== Passage shown
BAGHDAD - When twin blasts ravaged crowded pet markets earlier this month, Iraqi authorities offered a chilling account: Mentally disabled women carried the hidden explosives perhaps as unwitting bombers for Al Qaeda in Iraq.
Yesterday, the US military brought another stunning twist to the plot - the acting director of a psychiatric hospital could have betrayed his ethics and turned over patient details to insurgents blamed for the attack, which killed nearly 100 people.
The questioning of the hospital administrator fits into a wider campaign to confront insurgents' changing tactics, such as using women as suicide bombers, as they seek to bypass stepped-up security measures and rebound from losses in US-led offensives.
But the joint US-Iraqi raids Sunday on the al-Rashad hospital seek to dig deeper into just one deadly day - the Feb. 1 bombings and whether a physician entrusted to care for the mentally disabled could have aided Al Qaeda.
Rear Admiral Gregory Smith, a military spokesman, said the hospital official was detained "in connection with the possible exploitation of mentally impaired women to Al Qaeda."
It was not immediately clear what direct contact occurred between the detained hospital administrator and the two women who carried the explosives into the crowded outdoor pet markets.
====
== Data
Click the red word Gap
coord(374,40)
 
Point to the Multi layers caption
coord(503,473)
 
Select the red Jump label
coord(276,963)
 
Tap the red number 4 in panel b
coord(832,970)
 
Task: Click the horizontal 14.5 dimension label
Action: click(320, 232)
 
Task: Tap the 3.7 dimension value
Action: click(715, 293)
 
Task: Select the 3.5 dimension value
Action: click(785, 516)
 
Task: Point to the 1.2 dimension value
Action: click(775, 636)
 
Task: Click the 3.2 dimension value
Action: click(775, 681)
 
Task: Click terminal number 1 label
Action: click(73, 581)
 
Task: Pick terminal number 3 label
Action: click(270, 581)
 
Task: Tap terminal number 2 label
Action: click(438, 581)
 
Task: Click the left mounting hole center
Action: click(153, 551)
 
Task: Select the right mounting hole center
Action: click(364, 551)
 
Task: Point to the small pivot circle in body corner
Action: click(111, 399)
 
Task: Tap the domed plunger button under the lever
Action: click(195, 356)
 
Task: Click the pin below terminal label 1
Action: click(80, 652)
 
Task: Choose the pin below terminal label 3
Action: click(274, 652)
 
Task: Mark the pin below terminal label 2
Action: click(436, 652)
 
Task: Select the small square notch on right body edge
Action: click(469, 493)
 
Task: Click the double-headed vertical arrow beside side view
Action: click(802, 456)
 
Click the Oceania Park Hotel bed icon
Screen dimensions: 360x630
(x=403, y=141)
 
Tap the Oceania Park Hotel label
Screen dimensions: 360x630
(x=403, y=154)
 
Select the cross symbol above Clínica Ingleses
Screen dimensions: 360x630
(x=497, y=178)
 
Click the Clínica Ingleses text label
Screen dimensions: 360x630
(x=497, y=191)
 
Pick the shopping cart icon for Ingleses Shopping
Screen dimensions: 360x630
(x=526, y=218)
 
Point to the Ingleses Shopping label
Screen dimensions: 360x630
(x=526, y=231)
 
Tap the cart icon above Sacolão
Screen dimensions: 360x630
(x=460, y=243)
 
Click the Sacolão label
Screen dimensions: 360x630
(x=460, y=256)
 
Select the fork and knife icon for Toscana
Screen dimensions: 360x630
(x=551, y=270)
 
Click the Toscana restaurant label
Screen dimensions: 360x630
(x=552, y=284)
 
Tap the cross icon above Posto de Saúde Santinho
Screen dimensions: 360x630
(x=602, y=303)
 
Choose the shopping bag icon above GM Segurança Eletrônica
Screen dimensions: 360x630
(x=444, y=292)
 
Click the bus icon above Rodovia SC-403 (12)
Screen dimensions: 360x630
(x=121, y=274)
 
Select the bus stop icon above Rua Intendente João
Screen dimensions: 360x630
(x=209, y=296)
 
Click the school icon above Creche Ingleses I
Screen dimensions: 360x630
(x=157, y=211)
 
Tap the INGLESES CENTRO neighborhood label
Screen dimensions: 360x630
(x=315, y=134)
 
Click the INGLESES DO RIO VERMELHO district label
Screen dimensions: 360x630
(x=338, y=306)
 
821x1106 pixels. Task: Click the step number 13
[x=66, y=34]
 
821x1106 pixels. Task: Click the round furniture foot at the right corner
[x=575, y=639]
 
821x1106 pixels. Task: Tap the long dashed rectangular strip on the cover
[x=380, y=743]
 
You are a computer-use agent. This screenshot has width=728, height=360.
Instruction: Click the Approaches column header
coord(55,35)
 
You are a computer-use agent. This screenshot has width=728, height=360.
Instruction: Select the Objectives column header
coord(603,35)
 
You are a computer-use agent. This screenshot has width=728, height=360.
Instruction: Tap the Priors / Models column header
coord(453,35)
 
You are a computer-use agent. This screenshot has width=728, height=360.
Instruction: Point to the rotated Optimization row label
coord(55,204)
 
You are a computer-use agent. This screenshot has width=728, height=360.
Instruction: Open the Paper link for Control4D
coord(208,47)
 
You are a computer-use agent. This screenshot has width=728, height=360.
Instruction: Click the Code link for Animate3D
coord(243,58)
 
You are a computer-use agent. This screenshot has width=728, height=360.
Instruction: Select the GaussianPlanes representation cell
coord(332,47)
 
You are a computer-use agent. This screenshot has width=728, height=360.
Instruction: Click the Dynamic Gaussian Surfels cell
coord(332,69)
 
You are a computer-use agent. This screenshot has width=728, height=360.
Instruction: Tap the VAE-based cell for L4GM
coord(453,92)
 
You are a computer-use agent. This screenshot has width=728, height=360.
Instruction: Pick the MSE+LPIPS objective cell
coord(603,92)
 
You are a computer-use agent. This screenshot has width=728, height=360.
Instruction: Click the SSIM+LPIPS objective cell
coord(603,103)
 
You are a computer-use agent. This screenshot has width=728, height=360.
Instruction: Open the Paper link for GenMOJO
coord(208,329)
====
— Assignment —
Answer these questions about the Baghdad bombing report:
(a) About how many people did the attack kill?
(b) What was the name of the hospital raided on Sunday?
(c) Who was the military spokesman quoted about the detained hospital official?

— Response to the task —
(a) Nearly 100 people.
(b) The al-Rashad hospital.
(c) Rear Admiral Gregory Smith.